In the late ’90s, Tomi Poutanen, a precocious computer whiz from Finland, hoped to do his dissertation on neural networks, a scientific method aimed at teaching computers to act and think like humans. As a student at the University of Toronto, it was a logical choice. Geoffrey Hinton, the godfather of neural network research, taught and ran a research lab there.
But instead of encouraging Poutanen, who went on to work at Yahoo and recently co-founded media startup Milq, one of his professors sent a stern warning about taking the academic path known as deep learning.
“Smart scientists,” his professor cautioned, “go there to see their careers end.” Hinton’s lab was seen as a renegade project, more the stuff of science fiction than vocation.

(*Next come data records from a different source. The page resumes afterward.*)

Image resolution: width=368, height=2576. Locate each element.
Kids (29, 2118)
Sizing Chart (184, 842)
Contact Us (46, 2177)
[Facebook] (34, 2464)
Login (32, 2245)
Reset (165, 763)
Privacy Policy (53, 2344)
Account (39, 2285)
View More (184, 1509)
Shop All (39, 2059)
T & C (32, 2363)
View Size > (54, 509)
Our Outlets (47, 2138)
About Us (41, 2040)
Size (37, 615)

Now, a couple decades later, scientists are racing to start their careers in the field. Once passé, deep learning, the subset of artificial intelligence focused on teaching machines to find and classify patterns in mass quantities of data, is now de rigueur across Google, Facebook, Microsoft, IBM and a host of other Silicon Valley companies. The trend has ignited an expensive race to scoop up scarce talent. And much of that expertise ties back to a cabal-like group of researchers who kept the futuristic field on life support 15 years prior.
In the decades since Poutanen entered Toronto, deep learning fell into what’s often called an “AI Winter” — a period, typical of the ambitious community, where the promise of theory fails to meet practical applications. Financial support dries up and researchers lose interest. Scientists had developed advanced theories of how neural networks operate, but lacked the computing power and data to put them to work.
Three computer scientists, Hinton, Yann LeCun and Yoshua Bengio, apparently missed the memo.
They toiled away at their own labs and at a research institute in Toronto called CIFAR, chiseling away at the abstract computational methods. The trio jokingly referred to themselves as the “deep learning conspiracy.” Others called them the “Canadian Mafia.”
Their bet on the tech has paid off handsomely. In 2013, Hinton was hired as a distinguished researcher at Google, where he works on its expanding deep learning division; LeCun was tapped to lead Facebook’s AI efforts later that year; and last week, IBM announced it was working with Bengio, a professor at the University of Montreal, to infuse Watson, its super-computer, with deep learning. Re/code spoke with LeCun, Bengio and a bevy of experts in the field, many of whom pointed to the dogged work of the trio as the foundation for the next frontier in AI technology.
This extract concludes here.